A Year of 100 Billion Tokens

the public doesn’t know how to waste money, we are the experts

Most people don’t burn billions of tokens, a long debugging session full of motivated reasoning uses millions, but that won’t scale to billions.

It takes the organizational synergies of an $ENTERPRISE: AI FOMO disguised as hollow “vision statements”(usually after layoffs) and recurring data pipelines.

The organizational synergies manifest predictably: cron and interactive text generation(none solicited, all pure evil) versus knowledge distillation for specialized models, which is defensible though it may incentivize more layoffs. Don’t worry, if you are reading this, it’s not your fault.

$ENTERPRISE will burn tokens regardless. If you are forced to participate, burn them meaningfully. Here are a few lessons from 100B SOTA tokens – first o1-preview, then o1 and o3.

Evaluation Dataset and Guidance

This is the limiting factor. It requires domain experts and tooling support.

Before rushing into import openai, consider these invariants:

task definition: a shared understanding of the problem articulated in natural language, guiding human actions and reducing disputes.
prompt effectiveness: can it steer the model to produce desired outputs?
model performance difference: is a cheaper model good enough? Should you upgrade on model releases?

A dataset built on guidance with minimal subjective judgements helps all three and enables automated prompt tuning, large-scale distillation, i.e. produce training labels.

Lower Expectations: Gaps

Real-life tasks contain vagueness, experts disagree with good reasons.

Models respond differently to prompts, you may never find the phrase that causes undesired results. The most expensive model may not increase precision and recall. This depends on task complexity. In my case, gpt-5-pro equals o3, all mini series score 0.05~0.15 worse and should be avoided.

Models have inherent biases: GPT’s chat bait nature, Claude’s “You are absolutely right!”, language style, punctuation choice, assumed “tech” context, and more.

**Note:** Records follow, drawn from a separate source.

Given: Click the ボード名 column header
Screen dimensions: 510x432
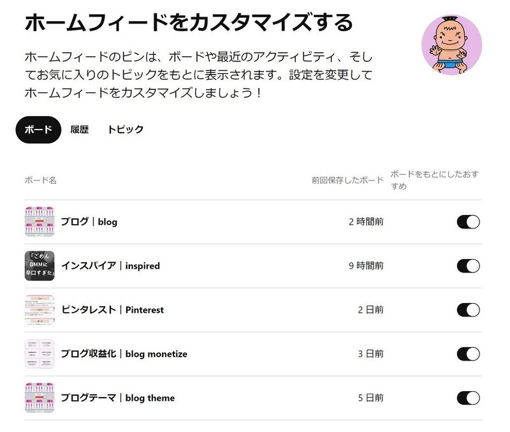Looking at the screenshot, I should 41,181.
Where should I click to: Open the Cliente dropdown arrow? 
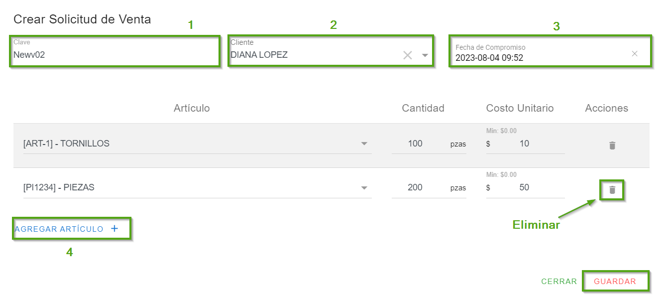[425, 55]
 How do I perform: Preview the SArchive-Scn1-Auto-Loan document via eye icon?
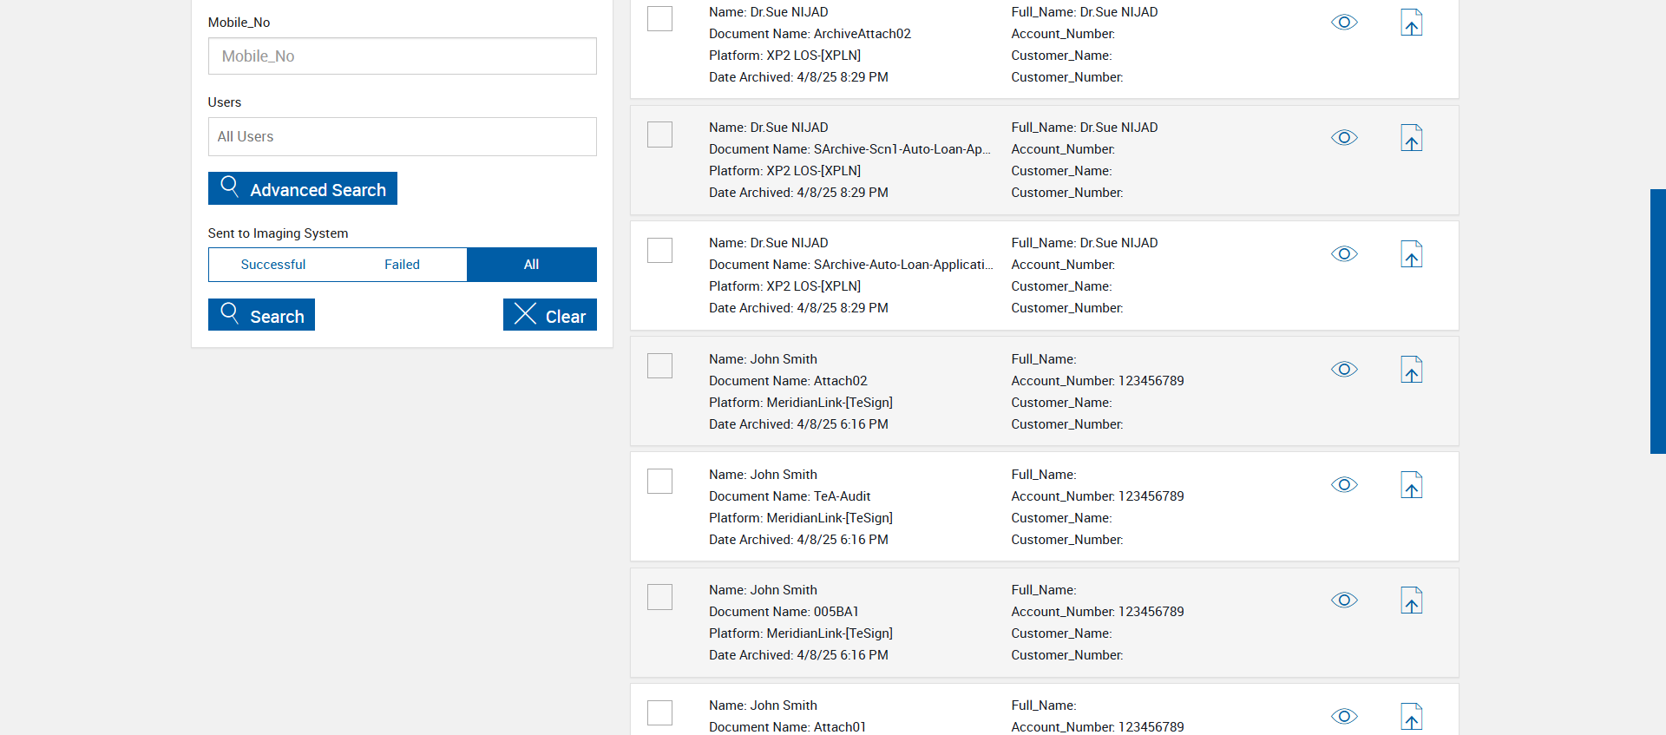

Prompt engineering cannot fix model biases, focus on what we can control.

Structured Output

Claude now officially supports structured output, you won’t need to write tool definitions anymore. (Corollary: stay away from Bedrock, it doesn’t even support web search tool.)

Unstructured text is largely useless for training, yet many $ENTERPRISE teams still ask gpt-3.5-turbo for a JSON output, strip markdown quotes, and silently ignore JSON parse failures.

Read the docs, write pydantic classes, add field descriptions as if writing a prompt.

RAG or finetune?

RAG outperforms. My tasks don’t involve injecting static proprietary knowledge, there’s no pipelined finetuning recipe, and unseen data requires further finetune. Most importantly, I’m lazy, so I chose RAG.

Prompt Engineering

Claude recommends simple, direct, clear prompts. They are language agnostic and may resist context rot.

Tools like GEPA and proofofthought bridge the gap from natural language to prompts.

However, I prefer to use my own brain first.

Domain Experts

Vagueness and complexity require domain experts to iterate in the feedback loop: test ideas, gather feedback, find correlations, fix the dataset, improve the prompt, etc. Build tools to support these.

Some decision makers hallucinate that TRENDING-AI-IDEs magically reduce every problem to a man-month timeline. Don’t trust them. AI IDEs are useful when:

you know but are too lazy to implement
you don’t know but you can verify

Knowledge distillation falls outside these, you can’t verify what you don’t know, only domain experts can – most already laid off.

If I ran this from the beginning, I would hire all domain experts, so competitors find none on the market after the FOMO.